50% of all Iowans living in a nursing facility receive their coverage from Medicaid.
Home- and Community-Based Services (HCBS) Waivers allow individuals who otherwise qualify for institutional care, like a nursing facility, to live at home and receive the services they need. People live healthier, happier lives when they remain at home with their families and are actively engaged in schools and communities. HCBS services can make that possible. Children and adults with many different types of diagnoses, such as intellectual disabilities and brain injuries, can qualify to receive extensive services in their own homes.
At any given point, 40-50% of all Iowa children receive their health care coverage from Medicaid.

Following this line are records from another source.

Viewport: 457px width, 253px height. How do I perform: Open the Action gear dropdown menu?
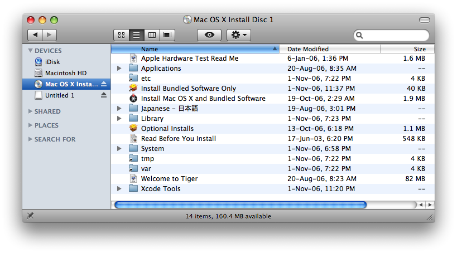(x=239, y=35)
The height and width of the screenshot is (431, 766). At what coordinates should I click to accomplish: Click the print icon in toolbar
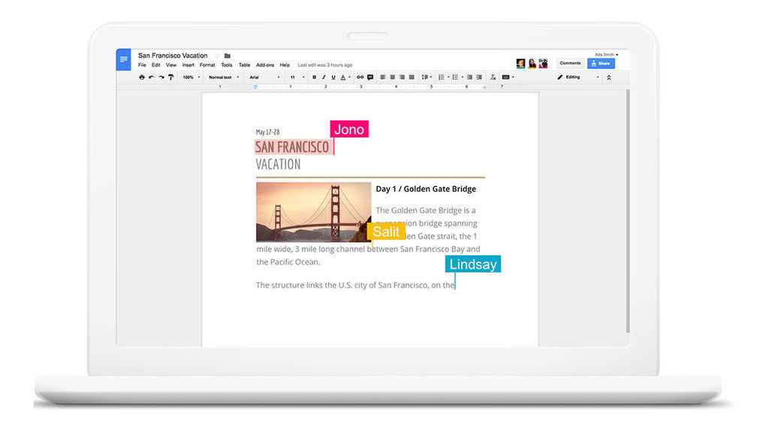142,77
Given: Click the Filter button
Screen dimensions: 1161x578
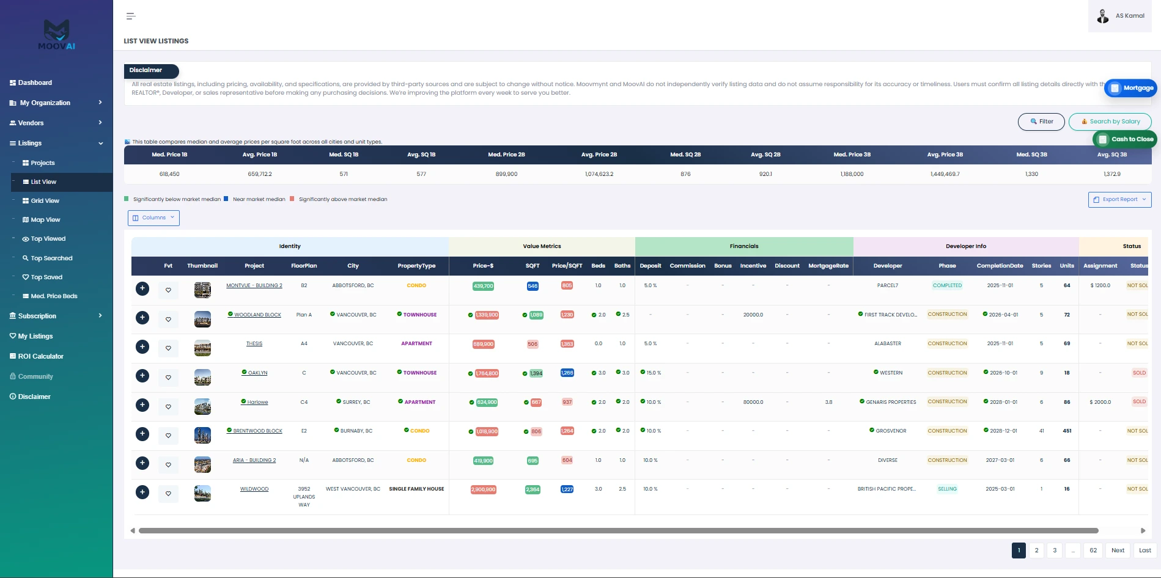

Whether a child is eligible through their family’s income status or due to a major disability, having access to Medicaid means that any time a child faces one of the many common childhood ailments – like an ear infection – or encounters a more complex challenge – like a physical disability or mental health diagnosis – the family knows that the child has health care coverage. No family should ever question whether they can take their child to a health care provider when needed. Medicaid allows families to make choices that address their children’s health issues in a timely manner and live healthier lives.
Despite Medicaid being a vital tool that allows families to stay healthy and actively engaged in their communities, Iowa lawmakers recently passed a bill that will drastically change the way government benefits are administered, including Medicaid. The bill, which the Governor is expected to sign into law, places new burdens and administrative hurdles on families who receive government assistance.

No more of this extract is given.